Which lines below contain the word "option", with case counting? Pull out each of them.

MATERIAL SUPPLIED:
---*---

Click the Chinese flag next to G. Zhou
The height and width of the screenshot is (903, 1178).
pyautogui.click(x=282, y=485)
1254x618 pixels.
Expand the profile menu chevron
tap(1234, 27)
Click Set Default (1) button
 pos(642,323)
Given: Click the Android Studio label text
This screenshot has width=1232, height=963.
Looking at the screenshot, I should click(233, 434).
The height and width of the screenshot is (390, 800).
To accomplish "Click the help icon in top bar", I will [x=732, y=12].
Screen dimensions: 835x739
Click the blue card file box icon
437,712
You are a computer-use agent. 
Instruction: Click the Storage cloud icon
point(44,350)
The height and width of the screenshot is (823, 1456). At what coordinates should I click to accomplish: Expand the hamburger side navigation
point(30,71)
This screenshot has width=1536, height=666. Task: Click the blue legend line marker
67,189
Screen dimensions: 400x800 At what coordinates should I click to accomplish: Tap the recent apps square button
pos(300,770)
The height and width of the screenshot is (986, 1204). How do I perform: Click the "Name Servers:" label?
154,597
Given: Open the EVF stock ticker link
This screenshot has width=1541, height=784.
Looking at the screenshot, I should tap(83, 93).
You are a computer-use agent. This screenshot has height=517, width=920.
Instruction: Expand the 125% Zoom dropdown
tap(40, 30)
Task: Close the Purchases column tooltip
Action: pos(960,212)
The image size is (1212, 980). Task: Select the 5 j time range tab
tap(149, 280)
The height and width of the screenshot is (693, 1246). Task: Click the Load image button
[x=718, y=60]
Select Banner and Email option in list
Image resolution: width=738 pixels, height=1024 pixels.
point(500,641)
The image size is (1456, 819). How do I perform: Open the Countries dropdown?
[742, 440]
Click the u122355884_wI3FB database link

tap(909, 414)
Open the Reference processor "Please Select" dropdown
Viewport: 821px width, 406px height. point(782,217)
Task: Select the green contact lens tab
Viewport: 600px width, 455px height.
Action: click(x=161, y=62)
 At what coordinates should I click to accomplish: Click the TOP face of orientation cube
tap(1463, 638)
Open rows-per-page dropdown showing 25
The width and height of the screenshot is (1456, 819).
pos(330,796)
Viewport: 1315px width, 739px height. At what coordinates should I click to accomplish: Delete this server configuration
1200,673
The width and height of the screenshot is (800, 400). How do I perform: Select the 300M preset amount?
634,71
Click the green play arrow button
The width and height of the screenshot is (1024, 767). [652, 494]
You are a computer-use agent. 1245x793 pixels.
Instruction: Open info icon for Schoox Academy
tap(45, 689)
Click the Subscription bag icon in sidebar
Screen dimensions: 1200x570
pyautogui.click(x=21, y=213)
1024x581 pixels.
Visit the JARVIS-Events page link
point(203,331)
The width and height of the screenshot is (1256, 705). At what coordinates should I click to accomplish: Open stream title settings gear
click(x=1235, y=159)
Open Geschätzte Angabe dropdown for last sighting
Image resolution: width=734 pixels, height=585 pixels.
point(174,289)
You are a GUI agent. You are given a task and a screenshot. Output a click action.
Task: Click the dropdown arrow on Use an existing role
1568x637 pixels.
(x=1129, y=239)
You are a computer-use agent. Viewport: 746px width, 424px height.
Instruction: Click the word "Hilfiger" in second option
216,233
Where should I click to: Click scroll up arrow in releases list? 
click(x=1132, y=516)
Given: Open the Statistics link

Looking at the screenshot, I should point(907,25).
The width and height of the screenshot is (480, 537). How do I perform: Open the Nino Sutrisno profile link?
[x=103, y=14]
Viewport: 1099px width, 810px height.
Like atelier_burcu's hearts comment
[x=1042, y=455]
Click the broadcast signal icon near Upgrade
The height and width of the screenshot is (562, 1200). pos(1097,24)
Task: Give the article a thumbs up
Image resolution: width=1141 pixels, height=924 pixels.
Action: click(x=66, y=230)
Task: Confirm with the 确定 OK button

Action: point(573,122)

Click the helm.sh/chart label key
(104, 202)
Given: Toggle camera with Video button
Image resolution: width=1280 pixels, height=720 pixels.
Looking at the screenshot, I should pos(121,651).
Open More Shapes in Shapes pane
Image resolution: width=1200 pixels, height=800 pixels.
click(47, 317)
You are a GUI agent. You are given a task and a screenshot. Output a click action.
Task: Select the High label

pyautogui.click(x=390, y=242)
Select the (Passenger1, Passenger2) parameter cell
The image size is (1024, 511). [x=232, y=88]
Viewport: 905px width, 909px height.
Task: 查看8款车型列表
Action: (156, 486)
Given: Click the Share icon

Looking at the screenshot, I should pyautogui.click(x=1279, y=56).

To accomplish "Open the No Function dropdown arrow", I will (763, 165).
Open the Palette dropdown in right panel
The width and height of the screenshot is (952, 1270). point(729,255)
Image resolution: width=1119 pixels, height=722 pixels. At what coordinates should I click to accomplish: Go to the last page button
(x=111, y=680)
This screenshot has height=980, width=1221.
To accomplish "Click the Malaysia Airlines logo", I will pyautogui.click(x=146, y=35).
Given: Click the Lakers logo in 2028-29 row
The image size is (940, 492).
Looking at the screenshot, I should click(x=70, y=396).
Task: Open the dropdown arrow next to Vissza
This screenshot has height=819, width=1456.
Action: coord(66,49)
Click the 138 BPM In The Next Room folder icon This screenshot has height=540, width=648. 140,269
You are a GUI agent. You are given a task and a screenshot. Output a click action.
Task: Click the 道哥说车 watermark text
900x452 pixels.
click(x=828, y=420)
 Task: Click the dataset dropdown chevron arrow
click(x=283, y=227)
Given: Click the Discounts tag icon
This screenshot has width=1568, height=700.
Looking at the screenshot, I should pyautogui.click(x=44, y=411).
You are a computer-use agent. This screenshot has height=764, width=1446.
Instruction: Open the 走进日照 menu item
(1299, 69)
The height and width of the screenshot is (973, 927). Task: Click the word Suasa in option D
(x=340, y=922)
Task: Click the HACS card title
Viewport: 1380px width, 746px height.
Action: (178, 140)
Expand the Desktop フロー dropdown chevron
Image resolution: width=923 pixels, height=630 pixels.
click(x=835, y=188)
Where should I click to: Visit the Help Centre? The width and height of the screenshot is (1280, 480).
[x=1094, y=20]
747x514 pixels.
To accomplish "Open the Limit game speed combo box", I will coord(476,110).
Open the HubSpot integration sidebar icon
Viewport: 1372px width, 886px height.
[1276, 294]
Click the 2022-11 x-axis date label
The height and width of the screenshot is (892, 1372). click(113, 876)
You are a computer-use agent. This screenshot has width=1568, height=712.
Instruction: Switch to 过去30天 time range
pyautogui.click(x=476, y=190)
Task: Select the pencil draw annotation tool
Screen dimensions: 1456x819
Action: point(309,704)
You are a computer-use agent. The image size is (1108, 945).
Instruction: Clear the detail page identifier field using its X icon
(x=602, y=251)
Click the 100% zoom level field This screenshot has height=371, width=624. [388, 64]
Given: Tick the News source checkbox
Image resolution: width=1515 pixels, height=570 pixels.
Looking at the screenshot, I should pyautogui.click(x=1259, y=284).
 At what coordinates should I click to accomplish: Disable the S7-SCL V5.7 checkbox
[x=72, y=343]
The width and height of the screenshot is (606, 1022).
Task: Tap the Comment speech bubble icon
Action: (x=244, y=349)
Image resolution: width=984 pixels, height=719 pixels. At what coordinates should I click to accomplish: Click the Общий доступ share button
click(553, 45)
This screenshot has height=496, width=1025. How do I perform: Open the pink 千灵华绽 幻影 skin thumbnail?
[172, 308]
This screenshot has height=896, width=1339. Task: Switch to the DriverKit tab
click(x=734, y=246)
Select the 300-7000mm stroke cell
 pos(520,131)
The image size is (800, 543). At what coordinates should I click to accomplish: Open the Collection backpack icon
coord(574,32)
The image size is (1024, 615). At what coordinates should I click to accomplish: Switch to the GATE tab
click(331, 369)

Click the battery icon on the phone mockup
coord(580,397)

---*---

RESPONSE FOR THIS EXERCISE:
Select Banner and Email option in list
Instruction: Click the word "Hilfiger" in second option
The height and width of the screenshot is (973, 927). Task: Click the word Suasa in option D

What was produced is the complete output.